== Problem description ==
Starting from the line in which "The height and width of the screenshot is (638, 1024)." appears, set down each line exactly through the end of the listing, and nothing else. Leave out pictures.

== Material for this task ==
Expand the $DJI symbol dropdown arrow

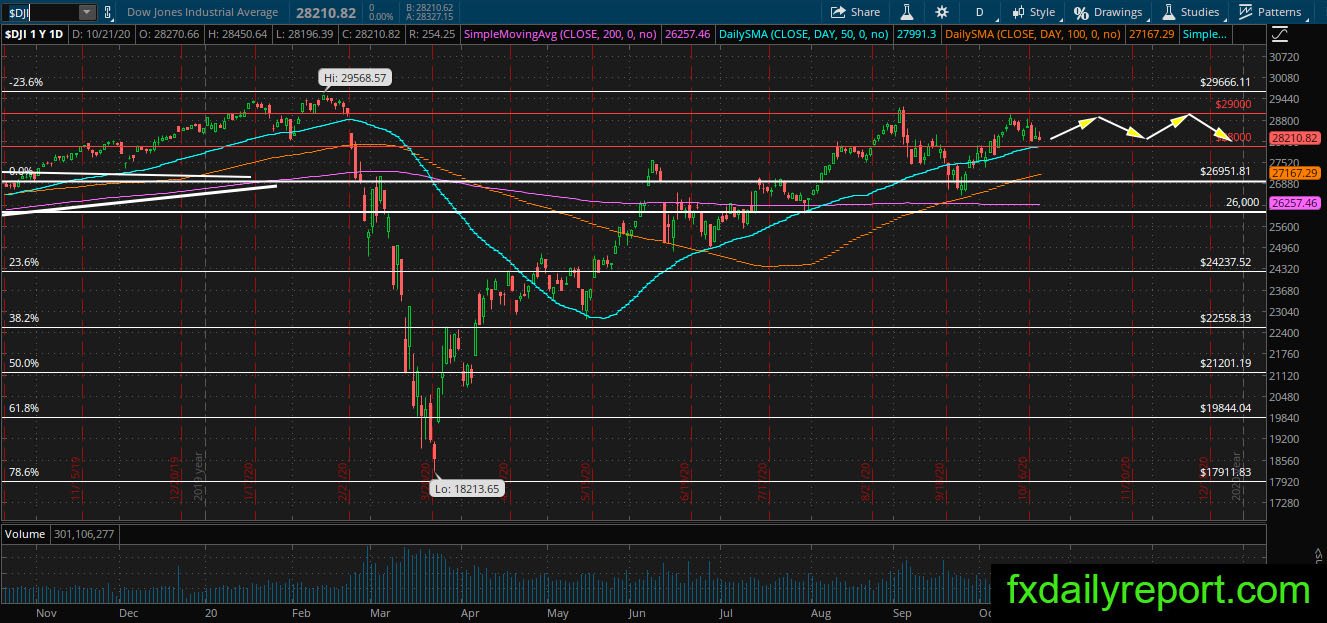point(87,12)
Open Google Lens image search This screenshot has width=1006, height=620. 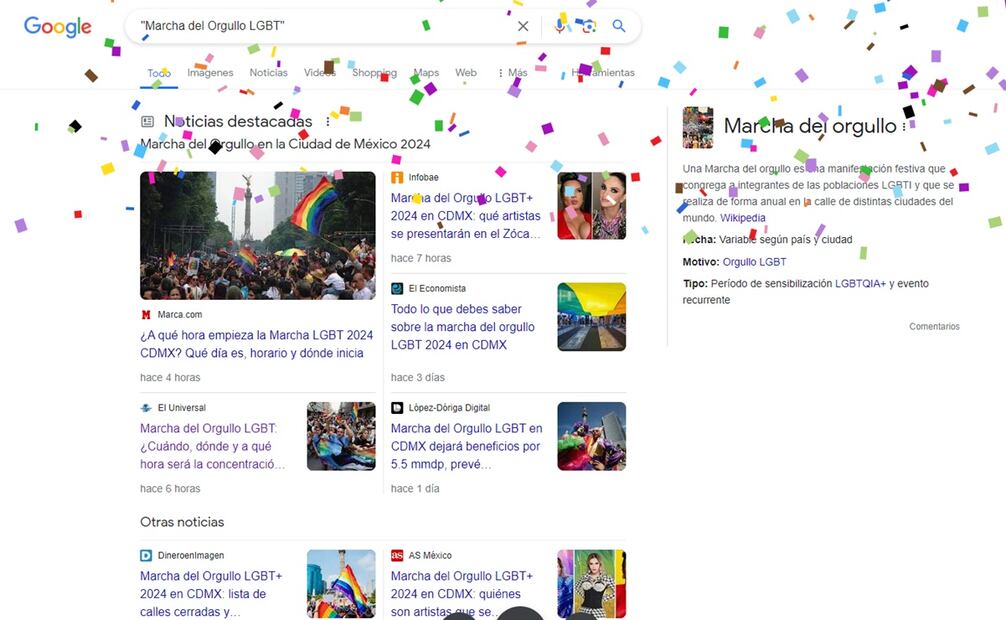(588, 26)
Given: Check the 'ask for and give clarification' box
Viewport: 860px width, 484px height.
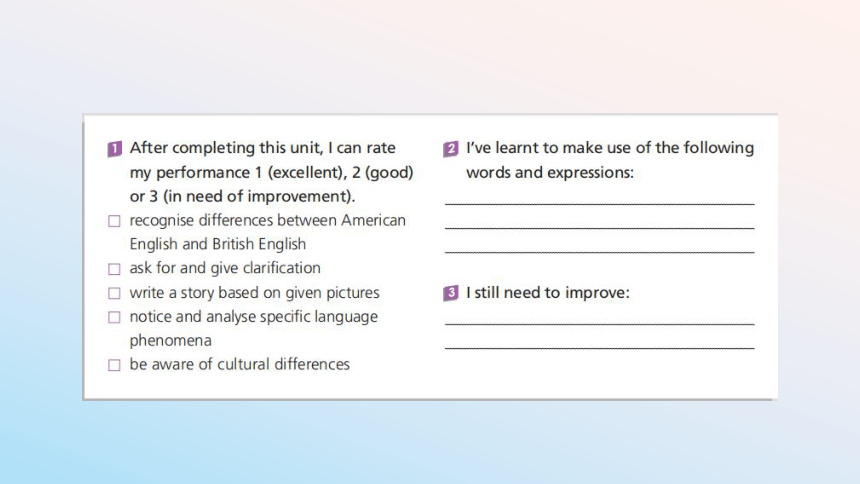Looking at the screenshot, I should [x=114, y=269].
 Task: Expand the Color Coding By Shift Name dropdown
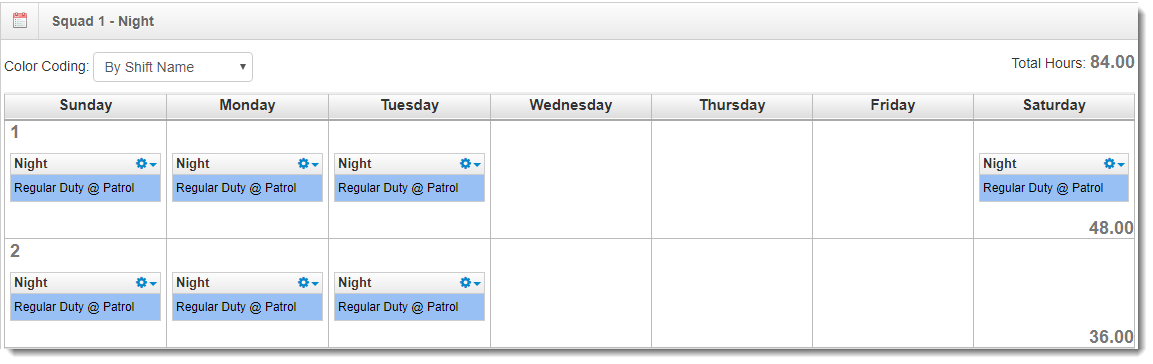[x=173, y=67]
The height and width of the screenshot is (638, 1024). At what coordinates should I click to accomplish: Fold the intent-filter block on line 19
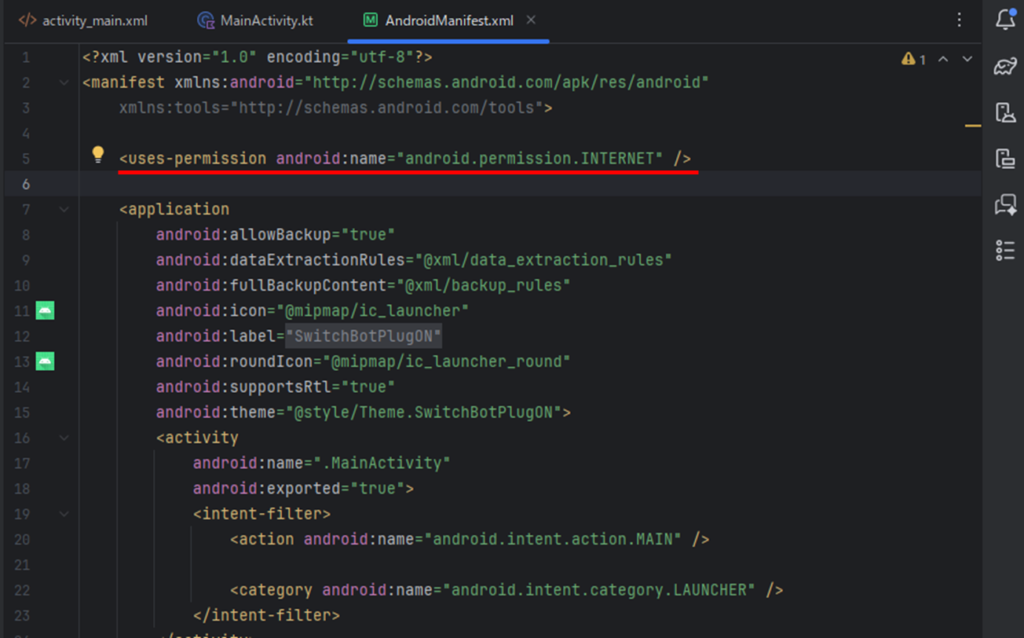pyautogui.click(x=65, y=514)
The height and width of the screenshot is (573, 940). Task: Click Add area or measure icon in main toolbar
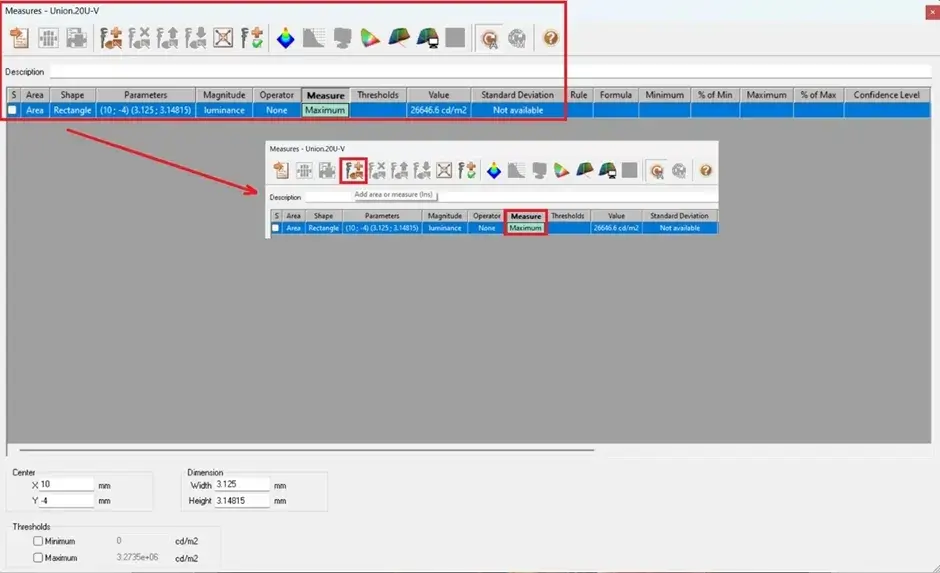coord(111,38)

== Exercise result ==
The height and width of the screenshot is (638, 1024). At what coordinates should I click to accomplish: Fold the intent-filter block on line 19
pyautogui.click(x=65, y=514)
The height and width of the screenshot is (573, 940). Task: Click Add area or measure icon in main toolbar
coord(111,38)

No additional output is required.